Start with service

Published: 2010-06-20 14:46:21
Author: Monica Wofford | ChiroEco.com | March 2010

Delivering exceptional customer service, or not, can mean life or death to your practice.

While good customer service can catapult your practice into chiropractic stardom, bad customer service can shut your doors quicker than you can say, “subluxation.”

So, has the concept of customer service become so cliché that you overlook the obvious? Is it something you actually check on, measure, or reinforce?

According to the Customer Service Best Practices Survey, this is true for a few of the survey takers. Yet out of the 467 chiropractic practices nationwide contacted for this survey, some of the results uncovered may surprise you.

Initial findings         

An expected conclusion one might assume to be true in this type of study is an increase in customer service provided in correlation with an increasing number of years in practice.

An experienced chiropractor could be expected to have greater success in providing patient care and leading employees, simply because he or she is assumed to have developed and honed the skills to run a practice more effectively.

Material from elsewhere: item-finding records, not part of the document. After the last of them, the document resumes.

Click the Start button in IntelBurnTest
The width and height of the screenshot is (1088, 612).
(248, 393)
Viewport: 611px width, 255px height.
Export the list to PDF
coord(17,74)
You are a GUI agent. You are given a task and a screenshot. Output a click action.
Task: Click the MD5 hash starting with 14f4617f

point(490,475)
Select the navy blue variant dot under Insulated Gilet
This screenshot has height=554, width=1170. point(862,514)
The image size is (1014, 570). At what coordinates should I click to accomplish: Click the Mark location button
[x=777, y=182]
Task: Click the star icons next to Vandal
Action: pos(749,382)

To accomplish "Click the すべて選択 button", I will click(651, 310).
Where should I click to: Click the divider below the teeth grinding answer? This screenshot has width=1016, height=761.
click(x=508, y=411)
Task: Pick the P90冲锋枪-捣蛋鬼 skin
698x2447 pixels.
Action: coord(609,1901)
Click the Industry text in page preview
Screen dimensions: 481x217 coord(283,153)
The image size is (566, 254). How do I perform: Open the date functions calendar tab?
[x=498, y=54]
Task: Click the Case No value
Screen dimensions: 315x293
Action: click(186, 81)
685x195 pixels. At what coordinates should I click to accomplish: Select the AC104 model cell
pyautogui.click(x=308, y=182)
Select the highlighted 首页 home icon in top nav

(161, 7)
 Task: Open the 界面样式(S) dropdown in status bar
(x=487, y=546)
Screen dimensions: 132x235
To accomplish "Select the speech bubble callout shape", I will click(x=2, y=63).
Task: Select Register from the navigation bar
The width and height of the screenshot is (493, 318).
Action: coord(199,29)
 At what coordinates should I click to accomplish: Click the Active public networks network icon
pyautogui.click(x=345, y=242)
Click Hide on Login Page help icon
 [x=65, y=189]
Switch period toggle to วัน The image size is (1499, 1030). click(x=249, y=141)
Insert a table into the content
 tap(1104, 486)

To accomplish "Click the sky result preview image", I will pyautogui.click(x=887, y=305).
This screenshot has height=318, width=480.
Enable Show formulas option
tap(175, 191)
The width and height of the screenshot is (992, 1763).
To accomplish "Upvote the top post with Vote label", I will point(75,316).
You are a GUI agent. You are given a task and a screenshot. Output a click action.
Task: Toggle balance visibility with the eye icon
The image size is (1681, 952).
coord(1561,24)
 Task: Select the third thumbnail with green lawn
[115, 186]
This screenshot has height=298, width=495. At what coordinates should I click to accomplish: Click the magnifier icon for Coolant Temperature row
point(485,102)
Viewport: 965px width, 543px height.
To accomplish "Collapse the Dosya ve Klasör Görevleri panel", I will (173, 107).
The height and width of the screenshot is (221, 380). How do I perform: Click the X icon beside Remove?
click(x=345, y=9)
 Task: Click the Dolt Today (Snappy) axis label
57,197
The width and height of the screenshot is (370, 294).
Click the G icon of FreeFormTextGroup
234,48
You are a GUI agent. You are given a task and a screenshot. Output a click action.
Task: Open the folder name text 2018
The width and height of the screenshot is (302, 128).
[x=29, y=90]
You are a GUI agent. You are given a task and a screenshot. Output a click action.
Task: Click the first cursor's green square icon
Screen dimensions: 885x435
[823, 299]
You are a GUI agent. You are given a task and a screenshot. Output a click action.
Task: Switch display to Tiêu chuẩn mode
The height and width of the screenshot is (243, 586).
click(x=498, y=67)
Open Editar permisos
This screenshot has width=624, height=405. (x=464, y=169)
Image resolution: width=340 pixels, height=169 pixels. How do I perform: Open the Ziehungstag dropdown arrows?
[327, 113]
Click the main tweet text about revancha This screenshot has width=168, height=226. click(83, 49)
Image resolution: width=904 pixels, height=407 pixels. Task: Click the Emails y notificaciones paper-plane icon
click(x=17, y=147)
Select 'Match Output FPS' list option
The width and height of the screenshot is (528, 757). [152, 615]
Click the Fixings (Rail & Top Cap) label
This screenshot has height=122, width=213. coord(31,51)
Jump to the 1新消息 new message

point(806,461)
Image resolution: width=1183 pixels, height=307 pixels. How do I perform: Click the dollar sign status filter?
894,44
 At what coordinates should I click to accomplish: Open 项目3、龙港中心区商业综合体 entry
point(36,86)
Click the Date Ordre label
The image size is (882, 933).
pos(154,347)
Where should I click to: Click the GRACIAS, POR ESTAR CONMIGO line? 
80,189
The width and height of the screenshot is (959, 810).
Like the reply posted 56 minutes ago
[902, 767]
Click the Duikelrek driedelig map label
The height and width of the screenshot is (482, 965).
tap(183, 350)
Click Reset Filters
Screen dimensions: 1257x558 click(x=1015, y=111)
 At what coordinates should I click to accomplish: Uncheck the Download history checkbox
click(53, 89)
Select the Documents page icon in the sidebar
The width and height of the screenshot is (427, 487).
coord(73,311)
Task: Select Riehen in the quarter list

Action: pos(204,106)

• Overall customer service. This increase in rating proved to be true, but with an overall increase of only 0.4 percent, indicating that service is perceived to be high in all number of years in practice (See Fig. 1).

Subjective ratings by the participating doctors (and one office manager) on the level of customer service their practice provides ranged from a perfect 10 down to a five, with one rating of a five and two ratings of six in the entire study.

Fourteen percent of all practices surveyed gave themselves a rating of 10, indicating no room for improvement in the area of customer service. All the remaining offices considered themselves to be worthy of a seven or higher in customer service.

• Adding more staff. Additional logic that might follow this line of thinking is the more staff members on hand to serve patients the higher rating of customer service would be present and could be provided by more “hands on deck.”

This “logic” proved not to be true as the customer service rating declined without exception when staff was increased (see Fig. 2). In addition, when staff increased the time in their role, or tenure, the customer service rating experienced a downward trend, indicating that more is not necessarily merrier (see Fig. 3).

• Patient complaints. When doctors were asked how many patients complained — about anything — 52 percent said less than 2 percent.

While 22 percent said between 3 percent and 5 percent complained, 6 percent of the practices reported percentages between 10 percent and 40 percent — with these latter practices also mentioning being a member of one of many chiropractic coaching programs and able to articulate the method by which they actually tracked numbers.